─── GIVEN RECORDS ───

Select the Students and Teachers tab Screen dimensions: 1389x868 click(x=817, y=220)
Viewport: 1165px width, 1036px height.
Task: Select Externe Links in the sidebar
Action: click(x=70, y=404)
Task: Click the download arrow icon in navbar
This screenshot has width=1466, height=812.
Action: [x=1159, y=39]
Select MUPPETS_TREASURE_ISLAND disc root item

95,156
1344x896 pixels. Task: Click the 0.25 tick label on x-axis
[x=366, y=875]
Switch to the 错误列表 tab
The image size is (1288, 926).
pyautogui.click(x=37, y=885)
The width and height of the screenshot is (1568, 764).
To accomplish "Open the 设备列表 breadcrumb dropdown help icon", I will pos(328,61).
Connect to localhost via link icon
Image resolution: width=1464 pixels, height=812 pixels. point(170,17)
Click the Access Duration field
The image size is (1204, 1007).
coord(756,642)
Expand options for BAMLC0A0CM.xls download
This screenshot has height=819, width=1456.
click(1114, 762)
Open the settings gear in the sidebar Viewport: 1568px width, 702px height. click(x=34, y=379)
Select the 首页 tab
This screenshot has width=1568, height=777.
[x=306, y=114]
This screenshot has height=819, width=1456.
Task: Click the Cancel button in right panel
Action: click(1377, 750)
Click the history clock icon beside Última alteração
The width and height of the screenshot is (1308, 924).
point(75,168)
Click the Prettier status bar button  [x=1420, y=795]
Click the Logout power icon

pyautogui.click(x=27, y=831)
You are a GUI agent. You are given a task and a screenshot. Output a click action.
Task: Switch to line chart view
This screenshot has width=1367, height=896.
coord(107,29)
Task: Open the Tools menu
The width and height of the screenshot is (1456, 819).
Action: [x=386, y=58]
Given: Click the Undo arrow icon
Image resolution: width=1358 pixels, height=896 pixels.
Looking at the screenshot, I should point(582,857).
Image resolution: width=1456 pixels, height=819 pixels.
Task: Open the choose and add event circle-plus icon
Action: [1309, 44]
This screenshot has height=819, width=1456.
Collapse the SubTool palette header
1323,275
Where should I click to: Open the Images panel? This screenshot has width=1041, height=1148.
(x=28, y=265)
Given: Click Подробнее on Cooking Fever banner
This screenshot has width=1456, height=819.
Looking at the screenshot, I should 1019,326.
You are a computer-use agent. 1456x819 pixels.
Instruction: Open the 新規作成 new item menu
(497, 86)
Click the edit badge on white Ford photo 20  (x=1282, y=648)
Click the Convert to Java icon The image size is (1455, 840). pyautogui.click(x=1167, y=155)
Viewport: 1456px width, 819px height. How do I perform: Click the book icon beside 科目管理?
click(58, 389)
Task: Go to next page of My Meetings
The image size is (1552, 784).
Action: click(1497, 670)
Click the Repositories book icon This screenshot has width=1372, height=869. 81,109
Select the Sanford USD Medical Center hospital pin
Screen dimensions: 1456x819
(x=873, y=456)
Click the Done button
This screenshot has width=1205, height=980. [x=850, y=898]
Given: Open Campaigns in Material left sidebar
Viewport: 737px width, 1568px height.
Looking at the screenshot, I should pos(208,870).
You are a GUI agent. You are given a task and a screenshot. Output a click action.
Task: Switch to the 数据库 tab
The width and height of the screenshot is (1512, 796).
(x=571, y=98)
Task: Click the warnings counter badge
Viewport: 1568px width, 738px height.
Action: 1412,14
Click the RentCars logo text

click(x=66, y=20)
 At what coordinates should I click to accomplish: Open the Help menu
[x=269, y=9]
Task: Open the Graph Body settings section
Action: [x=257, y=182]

───

WHAT THE TASK REQUIRES
Write out only the lines from the very start of the entries above to the line that includes "Task: Switch to line chart view", both ends included, each one unchanged.

OUTPUT BELOW
Select the Students and Teachers tab Screen dimensions: 1389x868 click(x=817, y=220)
Viewport: 1165px width, 1036px height.
Task: Select Externe Links in the sidebar
Action: click(x=70, y=404)
Task: Click the download arrow icon in navbar
This screenshot has width=1466, height=812.
Action: [x=1159, y=39]
Select MUPPETS_TREASURE_ISLAND disc root item

95,156
1344x896 pixels. Task: Click the 0.25 tick label on x-axis
[x=366, y=875]
Switch to the 错误列表 tab
The image size is (1288, 926).
pyautogui.click(x=37, y=885)
The width and height of the screenshot is (1568, 764).
To accomplish "Open the 设备列表 breadcrumb dropdown help icon", I will pos(328,61).
Connect to localhost via link icon
Image resolution: width=1464 pixels, height=812 pixels. point(170,17)
Click the Access Duration field
The image size is (1204, 1007).
coord(756,642)
Expand options for BAMLC0A0CM.xls download
This screenshot has height=819, width=1456.
click(1114, 762)
Open the settings gear in the sidebar Viewport: 1568px width, 702px height. click(x=34, y=379)
Select the 首页 tab
This screenshot has width=1568, height=777.
[x=306, y=114]
This screenshot has height=819, width=1456.
Task: Click the Cancel button in right panel
Action: click(1377, 750)
Click the history clock icon beside Última alteração
The width and height of the screenshot is (1308, 924).
point(75,168)
Click the Prettier status bar button  [x=1420, y=795]
Click the Logout power icon

pyautogui.click(x=27, y=831)
You are a GUI agent. You are given a task and a screenshot. Output a click action.
Task: Switch to line chart view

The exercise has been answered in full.